MIT initiated a technical investigation following complaints that they received fake SMS messages from numerous citizens who are subscribers of GSM operators. MIT examined messages that appeared to be sent by public institutions and corporate companies and reached significant findings. In the operation, 7 foreign nationals were caught red-handed and taken into custody. The 7 foreign suspects were arrested by the court they were brought before.
THEY CONNECT MOBILE PHONES TO FAKE STATIONS AND SEND MESSAGES
According to TRT News, it was assessed that the incident was carried out using the fake base station method. As a result of the investigations, it was determined that a fake base station was established through devices identified as originating from China. It was found that mobile phones were connected to these fake stations, and fake messages demanding payment were sent to users, acting as if they were a GSM operator.
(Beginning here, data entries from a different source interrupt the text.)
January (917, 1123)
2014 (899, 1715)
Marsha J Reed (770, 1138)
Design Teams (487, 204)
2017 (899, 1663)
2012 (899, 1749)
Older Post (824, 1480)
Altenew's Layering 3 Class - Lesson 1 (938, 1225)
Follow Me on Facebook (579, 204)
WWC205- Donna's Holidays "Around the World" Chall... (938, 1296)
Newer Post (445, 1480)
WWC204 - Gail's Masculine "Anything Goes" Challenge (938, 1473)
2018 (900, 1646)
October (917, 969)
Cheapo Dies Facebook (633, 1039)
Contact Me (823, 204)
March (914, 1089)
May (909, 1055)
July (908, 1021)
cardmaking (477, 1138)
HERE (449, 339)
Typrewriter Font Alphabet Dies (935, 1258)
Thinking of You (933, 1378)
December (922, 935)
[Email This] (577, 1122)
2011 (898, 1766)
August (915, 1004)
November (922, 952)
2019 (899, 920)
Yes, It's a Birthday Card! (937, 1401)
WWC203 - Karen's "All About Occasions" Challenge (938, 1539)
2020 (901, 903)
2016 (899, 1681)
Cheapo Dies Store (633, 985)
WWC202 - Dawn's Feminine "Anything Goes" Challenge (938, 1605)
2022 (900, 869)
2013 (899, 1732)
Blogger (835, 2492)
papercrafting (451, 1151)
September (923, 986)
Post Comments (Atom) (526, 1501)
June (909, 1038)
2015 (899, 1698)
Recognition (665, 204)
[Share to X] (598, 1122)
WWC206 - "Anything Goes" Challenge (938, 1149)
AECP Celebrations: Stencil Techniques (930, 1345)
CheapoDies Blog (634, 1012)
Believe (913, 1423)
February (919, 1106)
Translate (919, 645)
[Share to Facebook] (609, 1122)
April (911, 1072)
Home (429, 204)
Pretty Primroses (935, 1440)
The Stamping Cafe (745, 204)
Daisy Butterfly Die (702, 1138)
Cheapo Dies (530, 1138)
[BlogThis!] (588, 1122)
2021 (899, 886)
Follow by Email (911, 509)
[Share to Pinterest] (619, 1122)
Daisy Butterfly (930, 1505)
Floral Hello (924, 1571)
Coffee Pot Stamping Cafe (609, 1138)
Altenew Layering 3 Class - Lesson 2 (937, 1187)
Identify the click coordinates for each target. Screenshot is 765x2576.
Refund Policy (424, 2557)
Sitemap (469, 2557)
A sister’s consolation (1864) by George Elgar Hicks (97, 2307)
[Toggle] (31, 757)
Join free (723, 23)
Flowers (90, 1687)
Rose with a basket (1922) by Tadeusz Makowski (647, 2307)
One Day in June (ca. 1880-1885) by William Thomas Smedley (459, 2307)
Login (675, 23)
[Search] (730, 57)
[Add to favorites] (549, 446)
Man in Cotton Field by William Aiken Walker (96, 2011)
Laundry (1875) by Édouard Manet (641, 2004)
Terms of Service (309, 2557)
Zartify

CITIZENS IN METROPOLITAN CITIES WERE TARGETED
In the ongoing investigations, a total of 7 individuals who received instructions from a person codenamed "Boss" and operated in three different groups within the same network were identified. It was determined that these individuals targeted a wide user base in Istanbul, as well as in Izmir, Bursa, and Yalova, using different devices with rented vehicles.
USER INFORMATION WAS TRANSFERRED TO A SERVER BASED IN CHINA
It was determined that the communication data and user information collected with the devices they brought were transferred to a server based in China. The suspects later used this data in targeted phishing attacks through a foreign-origin application, and it was found that some users shared their credit card information and made payments.
A CHINESE NATIONAL COMPANY OWNER WAS ALSO CAPTURED
As a result of the intense surveillance conducted by MIT's field elements and technical teams, as well as the Istanbul Chief Public Prosecutor's Office and the Istanbul Police Department, the identities of the suspects were identified and placed under close observation. In a joint operation, the suspects were caught red-handed in the rented vehicles. It was determined that the technical devices of the network were supplied from a Chinese national company owner who sells electronic materials in Istanbul. This individual was also captured and taken into custody.
It was learned that the foreign nationals entered Turkey in March 2025 and tried to conceal their identities by obtaining a GSM line in the name of a different citizen shortly after. A comprehensive investigation was initiated through customs and border crossing records regarding how the devices used were smuggled into the country. While the fake base station devices and digital materials seized in the operation were subjected to criminal examination, the investigation into all connections of the suspects continues in multiple dimensions.